=== Begin Enclosure ===

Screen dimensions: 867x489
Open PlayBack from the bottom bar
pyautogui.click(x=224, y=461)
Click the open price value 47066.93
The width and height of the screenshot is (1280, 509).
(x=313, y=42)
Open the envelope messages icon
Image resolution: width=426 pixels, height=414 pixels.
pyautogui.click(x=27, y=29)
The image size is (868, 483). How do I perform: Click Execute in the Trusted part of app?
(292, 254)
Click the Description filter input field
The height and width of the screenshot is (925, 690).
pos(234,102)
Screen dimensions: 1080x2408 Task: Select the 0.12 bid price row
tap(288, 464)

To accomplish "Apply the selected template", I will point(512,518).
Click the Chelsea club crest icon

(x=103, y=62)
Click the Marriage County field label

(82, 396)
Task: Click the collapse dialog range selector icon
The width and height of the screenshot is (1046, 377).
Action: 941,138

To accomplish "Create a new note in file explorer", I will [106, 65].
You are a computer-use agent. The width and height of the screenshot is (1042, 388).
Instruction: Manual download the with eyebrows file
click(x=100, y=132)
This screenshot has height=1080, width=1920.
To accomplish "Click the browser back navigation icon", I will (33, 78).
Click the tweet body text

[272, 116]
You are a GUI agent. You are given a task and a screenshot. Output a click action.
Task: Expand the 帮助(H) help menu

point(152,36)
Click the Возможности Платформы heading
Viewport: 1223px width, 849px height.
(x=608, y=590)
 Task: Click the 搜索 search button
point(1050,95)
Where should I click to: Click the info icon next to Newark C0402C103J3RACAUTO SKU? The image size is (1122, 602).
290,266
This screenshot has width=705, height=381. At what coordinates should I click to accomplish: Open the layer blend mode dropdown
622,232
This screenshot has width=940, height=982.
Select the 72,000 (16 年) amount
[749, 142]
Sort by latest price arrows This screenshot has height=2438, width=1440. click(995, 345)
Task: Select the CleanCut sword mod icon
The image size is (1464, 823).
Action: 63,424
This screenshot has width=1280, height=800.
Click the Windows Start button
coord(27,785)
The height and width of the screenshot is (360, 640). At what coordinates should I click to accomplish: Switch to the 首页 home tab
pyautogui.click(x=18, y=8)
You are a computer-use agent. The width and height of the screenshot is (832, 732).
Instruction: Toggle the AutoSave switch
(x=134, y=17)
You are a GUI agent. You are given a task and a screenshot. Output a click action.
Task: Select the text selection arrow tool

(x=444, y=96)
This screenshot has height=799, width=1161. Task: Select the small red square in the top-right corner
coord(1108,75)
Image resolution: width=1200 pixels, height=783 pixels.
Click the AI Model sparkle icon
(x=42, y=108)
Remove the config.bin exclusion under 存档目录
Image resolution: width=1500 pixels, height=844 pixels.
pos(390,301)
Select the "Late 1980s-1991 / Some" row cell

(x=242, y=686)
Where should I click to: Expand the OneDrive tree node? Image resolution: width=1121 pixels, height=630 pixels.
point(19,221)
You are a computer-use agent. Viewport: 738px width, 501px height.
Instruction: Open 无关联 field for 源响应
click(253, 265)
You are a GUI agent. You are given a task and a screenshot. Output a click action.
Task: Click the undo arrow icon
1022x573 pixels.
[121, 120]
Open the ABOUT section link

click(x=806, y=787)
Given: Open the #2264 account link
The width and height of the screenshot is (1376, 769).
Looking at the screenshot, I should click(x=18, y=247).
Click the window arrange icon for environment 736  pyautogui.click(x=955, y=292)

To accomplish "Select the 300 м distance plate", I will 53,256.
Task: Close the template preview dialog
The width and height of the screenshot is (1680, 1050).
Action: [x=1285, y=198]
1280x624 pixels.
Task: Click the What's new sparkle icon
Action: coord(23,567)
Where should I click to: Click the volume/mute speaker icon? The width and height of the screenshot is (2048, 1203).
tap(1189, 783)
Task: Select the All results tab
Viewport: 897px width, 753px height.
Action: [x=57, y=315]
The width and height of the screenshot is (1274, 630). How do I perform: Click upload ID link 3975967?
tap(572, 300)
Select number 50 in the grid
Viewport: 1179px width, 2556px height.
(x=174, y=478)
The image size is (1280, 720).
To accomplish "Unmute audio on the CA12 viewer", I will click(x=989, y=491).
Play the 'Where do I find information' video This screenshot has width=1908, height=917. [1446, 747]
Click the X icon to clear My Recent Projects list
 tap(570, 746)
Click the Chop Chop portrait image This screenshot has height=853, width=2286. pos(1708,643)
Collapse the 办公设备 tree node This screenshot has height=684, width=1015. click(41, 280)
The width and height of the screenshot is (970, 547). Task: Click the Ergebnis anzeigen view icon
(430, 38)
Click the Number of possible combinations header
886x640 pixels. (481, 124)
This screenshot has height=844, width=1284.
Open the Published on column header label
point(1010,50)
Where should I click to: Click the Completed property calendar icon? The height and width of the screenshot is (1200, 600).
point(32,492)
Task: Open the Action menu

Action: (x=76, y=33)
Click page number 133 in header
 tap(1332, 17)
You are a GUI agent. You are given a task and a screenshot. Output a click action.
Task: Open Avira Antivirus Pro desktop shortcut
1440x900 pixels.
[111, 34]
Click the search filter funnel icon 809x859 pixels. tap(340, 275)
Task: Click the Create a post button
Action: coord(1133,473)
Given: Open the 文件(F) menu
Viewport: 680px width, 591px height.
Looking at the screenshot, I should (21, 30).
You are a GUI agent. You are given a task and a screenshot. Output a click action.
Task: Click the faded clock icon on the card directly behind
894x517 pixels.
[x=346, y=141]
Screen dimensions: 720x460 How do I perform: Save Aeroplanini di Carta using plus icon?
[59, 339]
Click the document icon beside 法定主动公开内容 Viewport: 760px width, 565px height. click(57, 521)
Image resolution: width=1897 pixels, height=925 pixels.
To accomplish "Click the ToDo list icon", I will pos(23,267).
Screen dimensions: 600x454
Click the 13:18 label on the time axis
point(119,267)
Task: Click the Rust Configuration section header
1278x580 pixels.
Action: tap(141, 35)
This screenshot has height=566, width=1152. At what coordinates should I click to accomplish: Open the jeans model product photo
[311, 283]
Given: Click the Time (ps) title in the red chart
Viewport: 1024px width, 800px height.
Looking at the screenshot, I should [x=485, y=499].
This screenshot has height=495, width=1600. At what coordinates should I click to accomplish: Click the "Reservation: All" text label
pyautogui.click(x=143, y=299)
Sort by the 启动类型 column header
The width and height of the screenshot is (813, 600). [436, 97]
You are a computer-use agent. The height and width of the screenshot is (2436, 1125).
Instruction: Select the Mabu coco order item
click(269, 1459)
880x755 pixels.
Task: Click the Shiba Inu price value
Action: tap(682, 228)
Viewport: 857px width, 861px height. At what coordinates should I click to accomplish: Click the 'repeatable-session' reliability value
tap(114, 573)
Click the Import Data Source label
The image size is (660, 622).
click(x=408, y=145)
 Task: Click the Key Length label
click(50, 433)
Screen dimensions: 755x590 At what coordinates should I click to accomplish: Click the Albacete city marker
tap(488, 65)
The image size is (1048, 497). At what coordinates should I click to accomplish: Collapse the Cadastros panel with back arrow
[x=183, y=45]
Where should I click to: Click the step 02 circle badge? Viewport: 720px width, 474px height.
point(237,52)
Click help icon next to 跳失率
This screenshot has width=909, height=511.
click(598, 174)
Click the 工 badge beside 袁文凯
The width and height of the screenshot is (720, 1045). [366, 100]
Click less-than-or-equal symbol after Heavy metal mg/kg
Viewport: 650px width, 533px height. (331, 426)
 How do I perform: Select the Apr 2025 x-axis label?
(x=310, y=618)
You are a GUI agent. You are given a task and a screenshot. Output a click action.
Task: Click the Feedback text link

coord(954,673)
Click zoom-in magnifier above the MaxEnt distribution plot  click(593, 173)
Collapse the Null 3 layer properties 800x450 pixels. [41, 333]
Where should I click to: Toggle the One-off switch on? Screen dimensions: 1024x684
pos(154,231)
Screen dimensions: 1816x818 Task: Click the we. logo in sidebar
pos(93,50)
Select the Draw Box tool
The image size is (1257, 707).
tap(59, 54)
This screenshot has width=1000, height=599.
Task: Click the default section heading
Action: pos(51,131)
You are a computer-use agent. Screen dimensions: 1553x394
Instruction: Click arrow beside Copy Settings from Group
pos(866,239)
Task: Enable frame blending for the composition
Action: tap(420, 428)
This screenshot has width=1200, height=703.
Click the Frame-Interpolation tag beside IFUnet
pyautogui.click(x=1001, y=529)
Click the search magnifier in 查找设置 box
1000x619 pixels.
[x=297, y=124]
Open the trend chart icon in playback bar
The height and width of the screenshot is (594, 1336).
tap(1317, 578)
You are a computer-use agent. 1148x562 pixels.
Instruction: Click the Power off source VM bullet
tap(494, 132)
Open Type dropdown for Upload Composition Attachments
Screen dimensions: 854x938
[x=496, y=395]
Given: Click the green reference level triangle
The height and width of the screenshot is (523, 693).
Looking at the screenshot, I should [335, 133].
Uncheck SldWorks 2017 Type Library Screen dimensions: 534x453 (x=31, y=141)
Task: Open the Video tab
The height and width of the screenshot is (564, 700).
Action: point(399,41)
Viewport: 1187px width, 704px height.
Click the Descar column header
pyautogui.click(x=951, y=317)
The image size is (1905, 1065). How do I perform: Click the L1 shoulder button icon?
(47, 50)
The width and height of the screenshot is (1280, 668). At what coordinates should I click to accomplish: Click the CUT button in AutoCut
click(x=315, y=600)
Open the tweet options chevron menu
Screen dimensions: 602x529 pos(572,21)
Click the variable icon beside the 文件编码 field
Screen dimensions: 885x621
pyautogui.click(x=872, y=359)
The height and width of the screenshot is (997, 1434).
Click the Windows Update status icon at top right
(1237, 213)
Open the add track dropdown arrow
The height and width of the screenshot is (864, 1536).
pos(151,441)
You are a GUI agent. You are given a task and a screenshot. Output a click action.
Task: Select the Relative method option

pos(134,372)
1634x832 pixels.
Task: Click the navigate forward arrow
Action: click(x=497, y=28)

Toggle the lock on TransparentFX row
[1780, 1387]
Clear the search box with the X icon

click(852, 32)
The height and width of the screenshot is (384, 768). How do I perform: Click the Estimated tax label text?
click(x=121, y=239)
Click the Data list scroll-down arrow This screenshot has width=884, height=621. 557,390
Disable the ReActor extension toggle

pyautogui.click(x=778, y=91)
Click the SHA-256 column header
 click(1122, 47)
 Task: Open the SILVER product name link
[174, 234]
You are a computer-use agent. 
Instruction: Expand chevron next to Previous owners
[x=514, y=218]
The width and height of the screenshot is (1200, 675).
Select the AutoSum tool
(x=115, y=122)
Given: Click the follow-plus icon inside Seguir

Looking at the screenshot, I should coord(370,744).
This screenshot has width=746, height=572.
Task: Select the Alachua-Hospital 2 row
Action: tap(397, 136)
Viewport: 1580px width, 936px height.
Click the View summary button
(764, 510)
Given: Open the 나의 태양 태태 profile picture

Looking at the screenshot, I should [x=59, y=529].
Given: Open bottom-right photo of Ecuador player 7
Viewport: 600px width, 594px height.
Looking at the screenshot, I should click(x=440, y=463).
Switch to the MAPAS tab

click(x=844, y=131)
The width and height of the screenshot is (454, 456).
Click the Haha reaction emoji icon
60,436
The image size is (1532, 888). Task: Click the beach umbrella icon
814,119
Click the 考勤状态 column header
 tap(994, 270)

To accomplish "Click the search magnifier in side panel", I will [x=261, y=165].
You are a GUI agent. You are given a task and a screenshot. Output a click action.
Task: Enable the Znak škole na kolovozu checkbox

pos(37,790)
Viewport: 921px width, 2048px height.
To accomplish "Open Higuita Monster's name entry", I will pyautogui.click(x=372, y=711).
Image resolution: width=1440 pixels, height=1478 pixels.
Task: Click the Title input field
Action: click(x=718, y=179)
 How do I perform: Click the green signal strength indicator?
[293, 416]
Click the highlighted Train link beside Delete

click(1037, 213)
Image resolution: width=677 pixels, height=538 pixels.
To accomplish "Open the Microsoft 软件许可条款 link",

=== End Enclosure ===

§ What to produce: The lines above from the one with "Click the 工 badge beside 袁文凯" through the one with "Click zoom-in magnifier" are to be duplicated exactly, ends included, with nothing added.

§ Solution to the problem:
Click the 工 badge beside 袁文凯
The width and height of the screenshot is (720, 1045). [366, 100]
Click less-than-or-equal symbol after Heavy metal mg/kg
Viewport: 650px width, 533px height. (331, 426)
 How do I perform: Select the Apr 2025 x-axis label?
(x=310, y=618)
You are a GUI agent. You are given a task and a screenshot. Output a click action.
Task: Click the Feedback text link

coord(954,673)
Click zoom-in magnifier above the MaxEnt distribution plot  click(593, 173)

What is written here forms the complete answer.